While a weak dollar boosts global liquidity, allowing U.S. dollar debt holders to breathe easy, the symbiotic relationship between Bitcoin and DXY would not easily detach. Essentially, a weak dollar could amplify Bitcoin’s chances of attracting more investors if the former continues its descent, despite its current state being attributed to higher inflation and anticipated patient Fed stance.
The chart from the Federal Reserve and Refinitiv highlights a critical point; a large chunk of international debt issued by firms is denominated in U.S. dollars, a preferred choice with a steady 70% hold since 2010.
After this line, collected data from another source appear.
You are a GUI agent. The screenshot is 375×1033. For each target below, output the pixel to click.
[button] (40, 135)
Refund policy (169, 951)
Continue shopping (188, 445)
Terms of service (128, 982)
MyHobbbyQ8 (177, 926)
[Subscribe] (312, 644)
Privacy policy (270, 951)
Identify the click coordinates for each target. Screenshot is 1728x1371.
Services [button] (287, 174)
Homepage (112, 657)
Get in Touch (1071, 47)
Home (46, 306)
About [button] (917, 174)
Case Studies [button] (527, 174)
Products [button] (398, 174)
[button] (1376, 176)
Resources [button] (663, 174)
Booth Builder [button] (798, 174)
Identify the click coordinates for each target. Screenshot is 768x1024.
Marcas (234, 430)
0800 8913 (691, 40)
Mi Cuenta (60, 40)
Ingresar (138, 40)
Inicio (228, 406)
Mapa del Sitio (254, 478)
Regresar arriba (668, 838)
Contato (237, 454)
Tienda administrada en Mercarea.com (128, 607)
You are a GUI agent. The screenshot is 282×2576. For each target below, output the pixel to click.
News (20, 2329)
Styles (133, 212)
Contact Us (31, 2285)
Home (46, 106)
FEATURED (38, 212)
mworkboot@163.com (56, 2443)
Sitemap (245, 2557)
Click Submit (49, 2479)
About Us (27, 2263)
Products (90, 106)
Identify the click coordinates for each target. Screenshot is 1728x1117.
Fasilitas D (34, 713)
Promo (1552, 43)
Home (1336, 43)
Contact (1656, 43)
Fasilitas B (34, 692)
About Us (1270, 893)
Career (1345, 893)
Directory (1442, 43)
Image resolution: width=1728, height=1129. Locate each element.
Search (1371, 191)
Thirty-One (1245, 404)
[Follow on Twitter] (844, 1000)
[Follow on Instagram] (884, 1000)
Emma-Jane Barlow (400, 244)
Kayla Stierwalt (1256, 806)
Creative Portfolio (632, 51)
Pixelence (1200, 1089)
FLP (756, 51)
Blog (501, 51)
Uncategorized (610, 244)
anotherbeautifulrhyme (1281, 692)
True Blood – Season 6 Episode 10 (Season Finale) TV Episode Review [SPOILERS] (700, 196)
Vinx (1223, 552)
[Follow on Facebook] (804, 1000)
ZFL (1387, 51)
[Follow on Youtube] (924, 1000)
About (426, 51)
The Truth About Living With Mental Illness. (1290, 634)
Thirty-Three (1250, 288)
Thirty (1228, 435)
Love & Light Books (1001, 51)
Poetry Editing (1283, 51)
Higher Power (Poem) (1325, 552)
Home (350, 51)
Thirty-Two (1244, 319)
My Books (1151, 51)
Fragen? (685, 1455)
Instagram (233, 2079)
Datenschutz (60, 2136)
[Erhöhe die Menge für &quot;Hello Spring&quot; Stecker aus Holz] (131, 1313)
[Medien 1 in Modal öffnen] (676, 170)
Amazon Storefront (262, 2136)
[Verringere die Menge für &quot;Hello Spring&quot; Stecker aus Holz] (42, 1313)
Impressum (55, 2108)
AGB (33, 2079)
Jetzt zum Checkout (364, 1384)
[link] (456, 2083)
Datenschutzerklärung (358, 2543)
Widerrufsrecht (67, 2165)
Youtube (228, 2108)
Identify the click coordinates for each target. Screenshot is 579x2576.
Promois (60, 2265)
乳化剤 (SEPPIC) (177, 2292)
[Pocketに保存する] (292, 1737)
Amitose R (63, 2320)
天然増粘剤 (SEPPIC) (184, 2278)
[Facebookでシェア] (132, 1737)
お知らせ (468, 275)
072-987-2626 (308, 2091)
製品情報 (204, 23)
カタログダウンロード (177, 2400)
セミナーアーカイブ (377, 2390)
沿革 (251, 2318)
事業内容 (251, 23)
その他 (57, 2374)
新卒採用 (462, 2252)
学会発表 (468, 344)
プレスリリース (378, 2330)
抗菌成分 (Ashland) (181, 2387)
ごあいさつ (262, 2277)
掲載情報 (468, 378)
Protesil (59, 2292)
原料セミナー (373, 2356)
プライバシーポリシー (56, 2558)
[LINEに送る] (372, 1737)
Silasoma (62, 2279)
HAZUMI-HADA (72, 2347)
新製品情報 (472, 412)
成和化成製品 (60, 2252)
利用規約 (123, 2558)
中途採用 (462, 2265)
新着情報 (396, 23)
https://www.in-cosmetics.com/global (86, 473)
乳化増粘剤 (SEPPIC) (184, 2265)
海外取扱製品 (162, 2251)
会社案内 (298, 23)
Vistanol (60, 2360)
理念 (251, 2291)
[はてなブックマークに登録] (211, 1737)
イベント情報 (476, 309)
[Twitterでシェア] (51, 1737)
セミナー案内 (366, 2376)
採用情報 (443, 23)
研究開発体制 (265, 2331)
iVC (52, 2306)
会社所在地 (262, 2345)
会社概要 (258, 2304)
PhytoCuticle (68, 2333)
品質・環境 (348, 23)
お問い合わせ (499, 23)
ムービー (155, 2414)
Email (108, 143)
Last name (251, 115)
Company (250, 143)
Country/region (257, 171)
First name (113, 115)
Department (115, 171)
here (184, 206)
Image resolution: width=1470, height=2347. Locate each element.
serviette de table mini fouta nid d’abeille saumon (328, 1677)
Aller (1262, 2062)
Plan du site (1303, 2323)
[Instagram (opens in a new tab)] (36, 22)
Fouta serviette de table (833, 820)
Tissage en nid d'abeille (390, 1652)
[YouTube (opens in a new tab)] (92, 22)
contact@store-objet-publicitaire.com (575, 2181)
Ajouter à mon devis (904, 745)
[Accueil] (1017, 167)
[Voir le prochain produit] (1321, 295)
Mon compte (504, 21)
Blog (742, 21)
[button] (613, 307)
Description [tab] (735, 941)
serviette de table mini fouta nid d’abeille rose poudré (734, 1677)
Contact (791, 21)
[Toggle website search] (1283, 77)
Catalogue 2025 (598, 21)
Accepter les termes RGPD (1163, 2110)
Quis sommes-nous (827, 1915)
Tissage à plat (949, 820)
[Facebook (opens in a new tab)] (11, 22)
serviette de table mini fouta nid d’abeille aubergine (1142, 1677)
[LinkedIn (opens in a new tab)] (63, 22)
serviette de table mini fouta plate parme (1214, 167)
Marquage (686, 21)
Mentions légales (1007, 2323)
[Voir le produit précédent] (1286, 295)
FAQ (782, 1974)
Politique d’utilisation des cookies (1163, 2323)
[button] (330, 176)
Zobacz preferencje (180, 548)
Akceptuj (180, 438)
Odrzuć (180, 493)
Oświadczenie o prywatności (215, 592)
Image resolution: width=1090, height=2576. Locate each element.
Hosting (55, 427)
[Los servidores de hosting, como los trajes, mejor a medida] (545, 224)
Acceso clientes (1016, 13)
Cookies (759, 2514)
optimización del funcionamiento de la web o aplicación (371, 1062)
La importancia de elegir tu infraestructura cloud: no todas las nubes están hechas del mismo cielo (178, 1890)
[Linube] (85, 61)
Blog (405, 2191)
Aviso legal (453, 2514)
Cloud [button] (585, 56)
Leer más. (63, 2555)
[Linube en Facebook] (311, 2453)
A weak dollar cannot go unnoticed by crypto market players, drawing parallels with the impressive bull run of gold in the 2000s, attributed greatly to a DXY downturn, besides the launch of the spot-based exchange-traded funds. Hence, Goldman Sachs echoed the sentiment of the dollar’s slide continuing due to solid fundamentals while forecasting more relief in store for several market corners.
In brief, while any expected interest rate hike could dampen the crypto market, traders are, in general, predicting the Federal Reserve to halt its tightening cycle. So, though current conditions present Bitcoin in a seemingly stagnant position, further weakening of the dollar paints a hopeful future for crypto enthusiasts. Nevertheless, markets are unpredictable, and investors should always consider both sides before making decisions.